**THE PROBLEM:** Once the data has been read, restate all of it exactly.

**EXERCISE INPUT:**
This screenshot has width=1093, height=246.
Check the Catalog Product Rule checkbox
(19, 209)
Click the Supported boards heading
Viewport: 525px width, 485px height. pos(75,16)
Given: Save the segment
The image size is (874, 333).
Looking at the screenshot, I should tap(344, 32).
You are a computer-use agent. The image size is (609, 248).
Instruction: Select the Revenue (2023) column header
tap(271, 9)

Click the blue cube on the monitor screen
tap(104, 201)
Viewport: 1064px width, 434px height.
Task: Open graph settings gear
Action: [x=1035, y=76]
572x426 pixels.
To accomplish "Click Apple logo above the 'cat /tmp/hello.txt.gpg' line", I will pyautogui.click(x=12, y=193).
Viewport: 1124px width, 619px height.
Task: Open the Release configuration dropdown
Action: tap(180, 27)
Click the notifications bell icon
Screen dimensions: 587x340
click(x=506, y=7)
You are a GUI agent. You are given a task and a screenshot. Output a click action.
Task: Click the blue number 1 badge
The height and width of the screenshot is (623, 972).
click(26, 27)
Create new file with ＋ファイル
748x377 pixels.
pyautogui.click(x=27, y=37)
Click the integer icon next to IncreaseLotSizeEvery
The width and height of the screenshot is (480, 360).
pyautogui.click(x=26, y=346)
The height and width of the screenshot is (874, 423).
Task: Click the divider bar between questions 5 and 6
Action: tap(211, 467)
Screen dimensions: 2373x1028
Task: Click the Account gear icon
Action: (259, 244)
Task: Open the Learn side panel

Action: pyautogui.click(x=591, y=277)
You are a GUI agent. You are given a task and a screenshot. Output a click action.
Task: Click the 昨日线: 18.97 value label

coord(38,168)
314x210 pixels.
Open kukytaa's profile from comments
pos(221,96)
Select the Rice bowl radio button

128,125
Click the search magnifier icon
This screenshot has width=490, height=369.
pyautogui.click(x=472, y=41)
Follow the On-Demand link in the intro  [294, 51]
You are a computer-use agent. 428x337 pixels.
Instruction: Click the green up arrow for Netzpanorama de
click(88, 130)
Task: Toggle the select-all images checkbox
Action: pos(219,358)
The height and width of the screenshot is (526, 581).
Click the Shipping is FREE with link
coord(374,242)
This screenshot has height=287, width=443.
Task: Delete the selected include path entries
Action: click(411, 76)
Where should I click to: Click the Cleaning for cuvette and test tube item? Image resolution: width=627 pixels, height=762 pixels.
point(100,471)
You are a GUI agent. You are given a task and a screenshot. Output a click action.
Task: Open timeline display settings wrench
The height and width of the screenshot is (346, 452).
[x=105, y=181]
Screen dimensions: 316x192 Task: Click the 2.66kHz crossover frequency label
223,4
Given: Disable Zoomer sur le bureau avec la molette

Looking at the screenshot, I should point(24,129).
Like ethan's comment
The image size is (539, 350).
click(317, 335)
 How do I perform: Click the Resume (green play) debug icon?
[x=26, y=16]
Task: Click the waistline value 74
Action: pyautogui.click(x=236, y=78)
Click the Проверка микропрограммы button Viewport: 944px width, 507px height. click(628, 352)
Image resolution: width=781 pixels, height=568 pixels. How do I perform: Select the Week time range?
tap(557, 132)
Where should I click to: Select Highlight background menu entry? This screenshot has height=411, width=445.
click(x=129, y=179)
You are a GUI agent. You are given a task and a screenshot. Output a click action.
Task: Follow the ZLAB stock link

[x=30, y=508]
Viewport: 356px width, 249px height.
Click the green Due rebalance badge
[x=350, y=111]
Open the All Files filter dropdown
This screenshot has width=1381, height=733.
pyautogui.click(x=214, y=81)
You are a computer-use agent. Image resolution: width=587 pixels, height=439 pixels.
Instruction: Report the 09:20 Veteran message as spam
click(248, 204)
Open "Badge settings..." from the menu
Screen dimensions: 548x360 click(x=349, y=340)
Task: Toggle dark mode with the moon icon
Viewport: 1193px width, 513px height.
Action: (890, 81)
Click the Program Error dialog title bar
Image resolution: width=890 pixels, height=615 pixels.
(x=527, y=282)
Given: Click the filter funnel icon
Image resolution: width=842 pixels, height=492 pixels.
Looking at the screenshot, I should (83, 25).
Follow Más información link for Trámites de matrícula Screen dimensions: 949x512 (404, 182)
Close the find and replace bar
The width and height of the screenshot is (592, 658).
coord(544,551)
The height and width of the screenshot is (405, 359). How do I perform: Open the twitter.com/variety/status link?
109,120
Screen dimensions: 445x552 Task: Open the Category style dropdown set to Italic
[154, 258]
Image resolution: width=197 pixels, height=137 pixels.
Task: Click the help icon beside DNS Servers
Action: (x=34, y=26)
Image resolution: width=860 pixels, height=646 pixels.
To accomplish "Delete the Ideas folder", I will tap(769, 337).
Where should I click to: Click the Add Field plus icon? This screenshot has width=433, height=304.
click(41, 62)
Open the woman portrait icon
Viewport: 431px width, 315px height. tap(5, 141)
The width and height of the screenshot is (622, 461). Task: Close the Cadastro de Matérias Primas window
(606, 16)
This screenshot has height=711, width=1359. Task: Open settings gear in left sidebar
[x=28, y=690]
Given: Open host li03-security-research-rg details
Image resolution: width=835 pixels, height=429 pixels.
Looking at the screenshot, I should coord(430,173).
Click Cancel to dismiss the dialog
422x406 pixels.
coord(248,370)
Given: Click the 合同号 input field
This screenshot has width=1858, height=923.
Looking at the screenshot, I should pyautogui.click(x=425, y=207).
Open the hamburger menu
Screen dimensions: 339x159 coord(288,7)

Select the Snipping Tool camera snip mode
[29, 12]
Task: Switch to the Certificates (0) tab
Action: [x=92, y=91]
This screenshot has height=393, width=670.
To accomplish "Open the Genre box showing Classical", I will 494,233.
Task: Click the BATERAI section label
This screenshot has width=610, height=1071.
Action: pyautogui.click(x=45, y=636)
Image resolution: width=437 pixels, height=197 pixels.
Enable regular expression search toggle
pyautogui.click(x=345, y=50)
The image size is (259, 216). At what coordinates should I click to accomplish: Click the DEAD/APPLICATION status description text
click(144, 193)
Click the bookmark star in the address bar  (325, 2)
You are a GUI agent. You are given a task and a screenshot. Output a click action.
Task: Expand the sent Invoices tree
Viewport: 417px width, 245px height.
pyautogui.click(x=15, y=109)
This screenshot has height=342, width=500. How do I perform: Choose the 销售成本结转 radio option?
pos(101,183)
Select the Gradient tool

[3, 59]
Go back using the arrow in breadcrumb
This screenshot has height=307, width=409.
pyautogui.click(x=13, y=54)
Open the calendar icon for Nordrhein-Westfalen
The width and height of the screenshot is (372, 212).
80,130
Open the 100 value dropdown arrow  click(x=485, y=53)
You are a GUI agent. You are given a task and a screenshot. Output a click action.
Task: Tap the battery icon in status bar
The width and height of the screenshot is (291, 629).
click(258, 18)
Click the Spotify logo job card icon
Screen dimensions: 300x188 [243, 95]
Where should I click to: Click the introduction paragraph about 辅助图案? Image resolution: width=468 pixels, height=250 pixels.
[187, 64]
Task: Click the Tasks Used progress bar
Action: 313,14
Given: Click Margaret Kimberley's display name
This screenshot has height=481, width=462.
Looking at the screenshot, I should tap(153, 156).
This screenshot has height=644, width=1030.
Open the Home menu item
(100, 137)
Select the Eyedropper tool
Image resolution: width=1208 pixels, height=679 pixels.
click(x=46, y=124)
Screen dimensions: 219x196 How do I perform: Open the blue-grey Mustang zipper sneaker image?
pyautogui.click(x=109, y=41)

**ANSWER TO THE PROBLEM:**
This screenshot has width=1093, height=246.
Check the Catalog Product Rule checkbox
(19, 209)
Click the Supported boards heading
Viewport: 525px width, 485px height. pos(75,16)
Given: Save the segment
The image size is (874, 333).
Looking at the screenshot, I should tap(344, 32).
You are a computer-use agent. The image size is (609, 248).
Instruction: Select the Revenue (2023) column header
tap(271, 9)

Click the blue cube on the monitor screen
tap(104, 201)
Viewport: 1064px width, 434px height.
Task: Open graph settings gear
Action: [x=1035, y=76]
572x426 pixels.
To accomplish "Click Apple logo above the 'cat /tmp/hello.txt.gpg' line", I will pyautogui.click(x=12, y=193).
Viewport: 1124px width, 619px height.
Task: Open the Release configuration dropdown
Action: tap(180, 27)
Click the notifications bell icon
Screen dimensions: 587x340
click(x=506, y=7)
You are a GUI agent. You are given a task and a screenshot. Output a click action.
Task: Click the blue number 1 badge
The height and width of the screenshot is (623, 972).
click(26, 27)
Create new file with ＋ファイル
748x377 pixels.
pyautogui.click(x=27, y=37)
Click the integer icon next to IncreaseLotSizeEvery
The width and height of the screenshot is (480, 360).
pyautogui.click(x=26, y=346)
The height and width of the screenshot is (874, 423).
Task: Click the divider bar between questions 5 and 6
Action: tap(211, 467)
Screen dimensions: 2373x1028
Task: Click the Account gear icon
Action: (259, 244)
Task: Open the Learn side panel

Action: pyautogui.click(x=591, y=277)
You are a GUI agent. You are given a task and a screenshot. Output a click action.
Task: Click the 昨日线: 18.97 value label

coord(38,168)
314x210 pixels.
Open kukytaa's profile from comments
pos(221,96)
Select the Rice bowl radio button

128,125
Click the search magnifier icon
This screenshot has width=490, height=369.
pyautogui.click(x=472, y=41)
Follow the On-Demand link in the intro  [294, 51]
You are a computer-use agent. 428x337 pixels.
Instruction: Click the green up arrow for Netzpanorama de
click(88, 130)
Task: Toggle the select-all images checkbox
Action: pos(219,358)
The height and width of the screenshot is (526, 581).
Click the Shipping is FREE with link
coord(374,242)
This screenshot has height=287, width=443.
Task: Delete the selected include path entries
Action: click(411, 76)
Where should I click to: Click the Cleaning for cuvette and test tube item? Image resolution: width=627 pixels, height=762 pixels.
point(100,471)
You are a GUI agent. You are given a task and a screenshot. Output a click action.
Task: Open timeline display settings wrench
The height and width of the screenshot is (346, 452).
[x=105, y=181]
Screen dimensions: 316x192 Task: Click the 2.66kHz crossover frequency label
223,4
Given: Disable Zoomer sur le bureau avec la molette

Looking at the screenshot, I should point(24,129).
Like ethan's comment
The image size is (539, 350).
click(317, 335)
 How do I perform: Click the Resume (green play) debug icon?
[x=26, y=16]
Task: Click the waistline value 74
Action: pyautogui.click(x=236, y=78)
Click the Проверка микропрограммы button Viewport: 944px width, 507px height. click(628, 352)
Image resolution: width=781 pixels, height=568 pixels. How do I perform: Select the Week time range?
tap(557, 132)
Where should I click to: Select Highlight background menu entry? This screenshot has height=411, width=445.
click(x=129, y=179)
You are a GUI agent. You are given a task and a screenshot. Output a click action.
Task: Follow the ZLAB stock link

[x=30, y=508]
Viewport: 356px width, 249px height.
Click the green Due rebalance badge
[x=350, y=111]
Open the All Files filter dropdown
This screenshot has width=1381, height=733.
pyautogui.click(x=214, y=81)
You are a computer-use agent. Image resolution: width=587 pixels, height=439 pixels.
Instruction: Report the 09:20 Veteran message as spam
click(248, 204)
Open "Badge settings..." from the menu
Screen dimensions: 548x360 click(x=349, y=340)
Task: Toggle dark mode with the moon icon
Viewport: 1193px width, 513px height.
Action: (890, 81)
Click the Program Error dialog title bar
Image resolution: width=890 pixels, height=615 pixels.
(x=527, y=282)
Given: Click the filter funnel icon
Image resolution: width=842 pixels, height=492 pixels.
Looking at the screenshot, I should (83, 25).
Follow Más información link for Trámites de matrícula Screen dimensions: 949x512 (404, 182)
Close the find and replace bar
The width and height of the screenshot is (592, 658).
coord(544,551)
The height and width of the screenshot is (405, 359). How do I perform: Open the twitter.com/variety/status link?
109,120
Screen dimensions: 445x552 Task: Open the Category style dropdown set to Italic
[154, 258]
Image resolution: width=197 pixels, height=137 pixels.
Task: Click the help icon beside DNS Servers
Action: (x=34, y=26)
Image resolution: width=860 pixels, height=646 pixels.
To accomplish "Delete the Ideas folder", I will tap(769, 337).
Where should I click to: Click the Add Field plus icon? This screenshot has width=433, height=304.
click(41, 62)
Open the woman portrait icon
Viewport: 431px width, 315px height. tap(5, 141)
The width and height of the screenshot is (622, 461). Task: Close the Cadastro de Matérias Primas window
(606, 16)
This screenshot has height=711, width=1359. Task: Open settings gear in left sidebar
[x=28, y=690]
Given: Open host li03-security-research-rg details
Image resolution: width=835 pixels, height=429 pixels.
Looking at the screenshot, I should coord(430,173).
Click Cancel to dismiss the dialog
422x406 pixels.
coord(248,370)
Given: Click the 合同号 input field
This screenshot has width=1858, height=923.
Looking at the screenshot, I should pyautogui.click(x=425, y=207).
Open the hamburger menu
Screen dimensions: 339x159 coord(288,7)

Select the Snipping Tool camera snip mode
[29, 12]
Task: Switch to the Certificates (0) tab
Action: [x=92, y=91]
This screenshot has height=393, width=670.
To accomplish "Open the Genre box showing Classical", I will 494,233.
Task: Click the BATERAI section label
This screenshot has width=610, height=1071.
Action: pyautogui.click(x=45, y=636)
Image resolution: width=437 pixels, height=197 pixels.
Enable regular expression search toggle
pyautogui.click(x=345, y=50)
The image size is (259, 216). At what coordinates should I click to accomplish: Click the DEAD/APPLICATION status description text
click(144, 193)
Click the bookmark star in the address bar  (325, 2)
You are a GUI agent. You are given a task and a screenshot. Output a click action.
Task: Expand the sent Invoices tree
Viewport: 417px width, 245px height.
pyautogui.click(x=15, y=109)
This screenshot has height=342, width=500. How do I perform: Choose the 销售成本结转 radio option?
pos(101,183)
Select the Gradient tool

[3, 59]
Go back using the arrow in breadcrumb
This screenshot has height=307, width=409.
pyautogui.click(x=13, y=54)
Open the calendar icon for Nordrhein-Westfalen
The width and height of the screenshot is (372, 212).
80,130
Open the 100 value dropdown arrow  click(x=485, y=53)
You are a GUI agent. You are given a task and a screenshot. Output a click action.
Task: Tap the battery icon in status bar
The width and height of the screenshot is (291, 629).
click(258, 18)
Click the Spotify logo job card icon
Screen dimensions: 300x188 [243, 95]
Where should I click to: Click the introduction paragraph about 辅助图案? Image resolution: width=468 pixels, height=250 pixels.
[187, 64]
Task: Click the Tasks Used progress bar
Action: 313,14
Given: Click Margaret Kimberley's display name
This screenshot has height=481, width=462.
Looking at the screenshot, I should tap(153, 156).
This screenshot has height=644, width=1030.
Open the Home menu item
(100, 137)
Select the Eyedropper tool
Image resolution: width=1208 pixels, height=679 pixels.
click(x=46, y=124)
Screen dimensions: 219x196 How do I perform: Open the blue-grey Mustang zipper sneaker image?
pyautogui.click(x=109, y=41)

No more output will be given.